Ocular nerve and ophthalmic nerve related diseases:
- 1. Oculomotor nerve palsy: the oculomotor nerve nucleus is located in the ventral gray matter around the aqueduct at the level of the midbrain quadrilateral, and the fibers generated by the nucleus pass through to the ventral side, on the medial side of the brain foot, and the superior cerebellar artery Leaving the brain stem from the posterior cerebral artery and walking on the outer upper corner of the cavernous sinus, it is divided into two branches via the supraorbital fissure and enters the orbit. The upper branch supplies the superior levator muscle and the upper rectus muscle, and the lower branch supplies the inner rectus muscle and Muscle, lower oblique muscle, pupil sphincter, and ciliary muscle. Therefore, oculomotor nerve palsy can occur: drooping of the eyelid, exotropia, dilation of the pupil, disappearance of light response and adjustment response. Due to drooping eyelids, diplopia was concealed. The patient's exotropia is caused by paralysis of the medial rectus muscle and loss of antagonism of the lateral rectus muscle. The patient cannot move the eyeball upwards, downwards, and inwards. Pupil dilation is caused by shrinking fibrosis. Etiology includes aneurysms, especially aneurysms of the posterior cerebral artery, superior cerebellar artery, and posterior communicating artery. The most common causes are other aneurysms, such as tumor compression, trauma, infection, and diabetes. Oculomotor palsy can occur alone or in combination with other managements.
- After the oculomotor nerve is damaged, except for the rectus and superior oblique muscles, the other eye muscles on the same side are paralyzed, the eyelids are drooping, the eyeballs are exotropia, the eyeballs cannot move inward, upward, and downward, and the pupils reflect and adjust light Reflections disappeared, pupils dilated, and so on.

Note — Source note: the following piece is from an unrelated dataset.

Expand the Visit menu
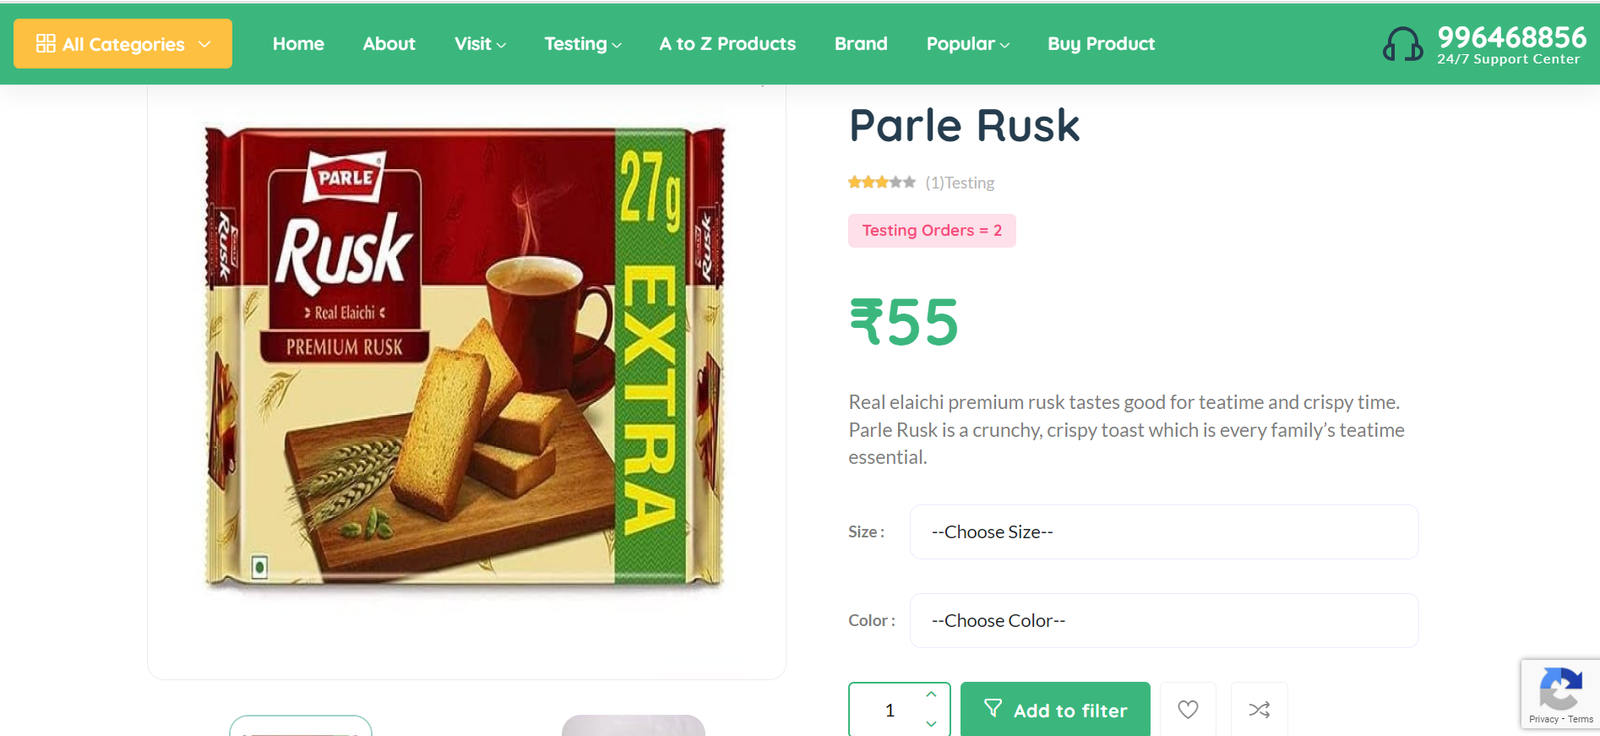The width and height of the screenshot is (1600, 736). (480, 44)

And because of the paralysis of the ciliary muscle, the regulation of the crystal is impaired, so that myopia is blurred. More common in tumors, injuries, severe infections and other causes.
- 2, periodic oculomotor nerve palsy: also known as ophthalmoplegicmigraine, oculomotor neuropathy. It is a clinically specific symptom of oculomotor nerve innervation and paralysis of the inner and outer muscles. Oculomotor nerve palsy, which develops as a precursor to migraine, occurs at regular intervals, and the pupils contract and enlarge. According to its characteristics, it is divided into migraine period, paralysis period and intermittent period. The paralysis period (phase) can last for 1 to 3 minutes; the spasticity period (phase) is 1/2 to 11/2 minutes, and the pupils have no light reaction at any period (phase). There was no blink movement of the eyelids during the spasm phase. Cyclical changes still occur during sleep, but the cycle becomes slower and the amplitude becomes smaller. Periodic motion disappears during deep anesthesia. Atropine and post-matropine can enlarge the affected pupil to a large extent, and the cyclic changes of the pupil disappear. Although cocaine can make the pupil large, cyclic changes still exist, but the amplitude is smaller than before. Mystine and pilocarpine make the pupils extremely small, and the cycle phenomenon disappears. The pupil does not respond to adrenaline. The cause of this disease is unknown, and is congenital, with unilateral onset. No special treatment.